I was looking through some old notes of mine and stumbled upon a question I had wanted to ask a while back but never got around to it. Here it is now:
Consider a convex set $X\subseteq \mathbb{R}^n$ with non-empty interior and define a topology $\tau$ on $X$ as follows:
- The neighbourhoods of interior points are just the euclidean neighbourhoods.
- The neighbourhoods of a boundary point $x\in\partial X$ are generated by cone-"stumps", i.e. sets of the form $C\cap B_\epsilon(x)$ with $\epsilon>0$ where $C$ is a polyhedral cone pointing from the interior to its vertex $x$, i.e. $C = x+\sum_{l=1}^m \mathbb{R}_{\geq 0} (x_l-x)$ for some $x_l\in int(X)$. (In other words these cone-stumps lie completely in $int(X)$ except for $x$ itself if $\epsilon$ is small enough)

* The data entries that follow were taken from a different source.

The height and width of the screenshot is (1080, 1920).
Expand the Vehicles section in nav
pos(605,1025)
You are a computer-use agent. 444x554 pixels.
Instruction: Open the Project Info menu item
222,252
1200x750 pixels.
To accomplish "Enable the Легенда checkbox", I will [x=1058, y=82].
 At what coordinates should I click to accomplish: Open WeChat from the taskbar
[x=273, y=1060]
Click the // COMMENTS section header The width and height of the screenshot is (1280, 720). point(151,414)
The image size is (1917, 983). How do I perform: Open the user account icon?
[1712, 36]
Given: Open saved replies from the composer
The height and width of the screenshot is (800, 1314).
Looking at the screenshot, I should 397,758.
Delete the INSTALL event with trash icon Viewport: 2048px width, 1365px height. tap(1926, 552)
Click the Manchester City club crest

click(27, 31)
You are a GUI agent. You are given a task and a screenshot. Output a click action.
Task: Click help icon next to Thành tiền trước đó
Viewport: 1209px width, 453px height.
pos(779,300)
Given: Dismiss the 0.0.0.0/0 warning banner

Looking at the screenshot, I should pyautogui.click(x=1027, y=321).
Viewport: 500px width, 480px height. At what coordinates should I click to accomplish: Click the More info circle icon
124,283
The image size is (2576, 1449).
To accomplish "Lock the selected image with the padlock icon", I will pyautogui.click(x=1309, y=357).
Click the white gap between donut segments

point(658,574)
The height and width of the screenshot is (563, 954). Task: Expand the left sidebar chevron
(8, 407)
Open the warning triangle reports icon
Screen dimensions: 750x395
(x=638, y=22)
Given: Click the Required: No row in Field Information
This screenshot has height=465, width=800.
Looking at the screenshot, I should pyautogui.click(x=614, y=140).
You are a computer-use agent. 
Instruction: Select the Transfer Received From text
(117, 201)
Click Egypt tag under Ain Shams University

Why is this topology interesting to me? Well, while I was thinking about certain construction related to the Fourier-Laplace-transformation, I often found lemmas where I was considering some function defined on $X$ taking values somewhere nice (say holomorphic functions on some domain) that was continuous on $int(X)$, but the continuity condition $x_i \to x \implies f(x_i)\to f(x)$ for boundary points $x$ only held when I prohibited sequences approaching $x$ in a tangential way (and if I weakened the topology on the function space as well, but that's not relevant to my question). And that's exactly what this topology does: $x_i \xrightarrow{\tau} x$ holds iff $x_i\to x$ in the euclidean sense AND $x_i$ is eventually confined to some cone-stump.
Now my questions are simple:
Has this topology a name? Has it been observed before in the wild?